NB: depending on where the zip file is being served from, you may not be able to run the pre-scan. You can still continue the onboarding process, but you will have to manually add the number of bands, and any issues with mismatched data/labels will show up during onboarding.

plot

You will now be asked to give the dataset a name and description, and provide any additional information on the data sources. If the dataset was pre-scanned, information on the data sources and bands will have been pre-filled, if not, you will have to manually edit this panel.

To add a data source, select "add data source" at the bottom of the configure dataset form. (NB: in general, data is served through TerraKit, so the available data sources will be those available in TerraKit.) Select the data source from the drop down list, enter the file suffix and configure the bands. For the data source and bands, there will be a drop down list to choose from. (Data sources available through the studio)

plot

Once you have entered the required information, select "Configure labels" to proceed. Depending on the purpose type you selected in the add file form, you may be given the option to enter label categories.

To add a label category, select "add label" in the configure labels form. This will add a blank label. Enter the Label ID, Label Name, Color and Opacity. To remove a label, select the "delete" action.

plot

Once you have configured your labels, (depending on purpose type) click the Submit button.

You will recive a notification alerting you that your file has been successfully uploaded. You can now monitor the progress of your file as it onboards via the status field in the dataset table.

The Dataset Page

Clicking on a dataset card opens the Dataset Page, where you can view all detailed information related to that dataset. This includes the dataset description and onboarding status, as well as basic information about data sources and label categories.

From this page, you can also access a set of dataset-specific actions, such as Fine-tune, Delete, and Download Logs.

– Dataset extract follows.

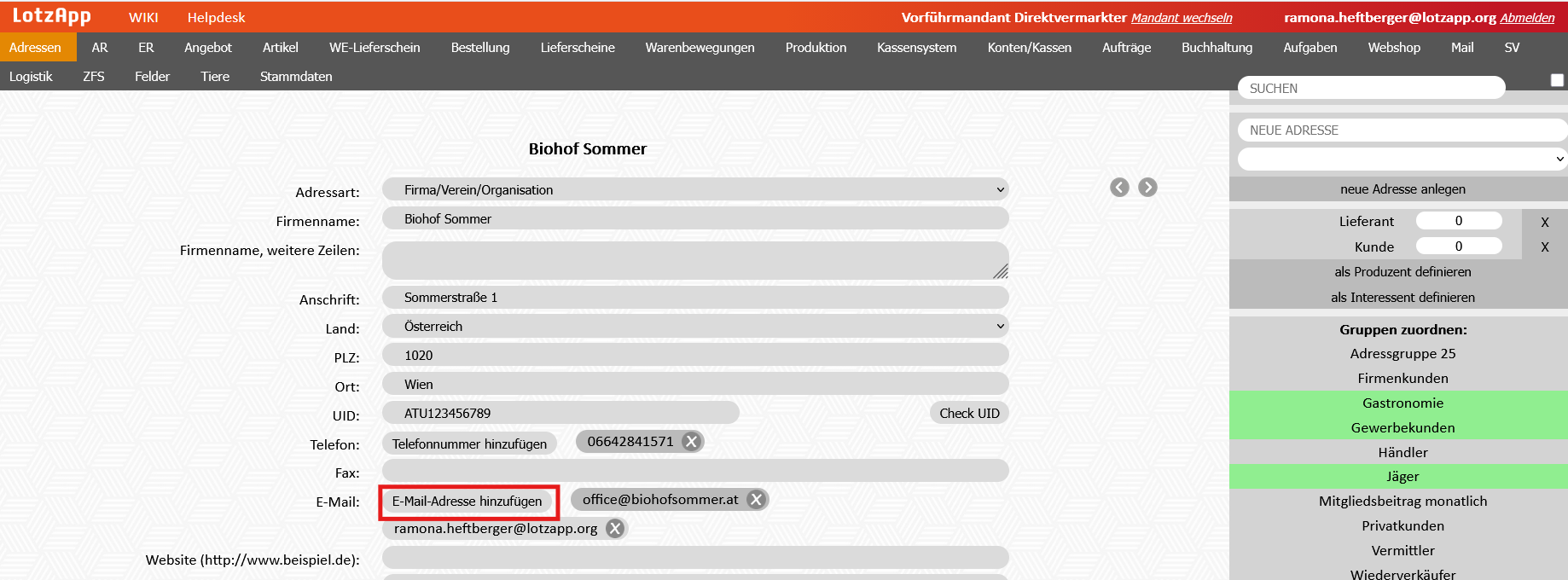Click the LotzApp logo

[51, 16]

A preview of the dataset is shown at the bottom of the page, allowing you to quickly inspect sample images and their corresponding labels.

plot

How to fine-tune a dataset

Click the dataset card to open the Dataset Page. In the top-right corner, select the Fine-tune button.
This will open the Create New Tune form, with both the task and dataset fields already pre-populated based on your selection.

You can find out more about the fine-tuning process here.

plot

How to delete a dataset

Click the dataset card to open the Dataset Page. In the top-right corner, select the Delete button.
You will be prompted to confirm that you want to delete the dataset.
Once confirmed, a toast notification will appear indicating that the dataset has been successfully deleted.

plot

plot

How to download logs

If a dataset has failed onboarding, you can download the onboarding logs to review the issue.
Click the dataset card to open the Dataset Page. In the top-right corner, select the Download Logs button.
Your download will begin automatically.

plot

How to preview a dataset

The dataset preview is located at the bottom of the Dataset Page.

Use the file dropdown or the pagination to move through the preview images.

You can hide and show layers for each image in the layers panel by clicking the visibility icon.

plot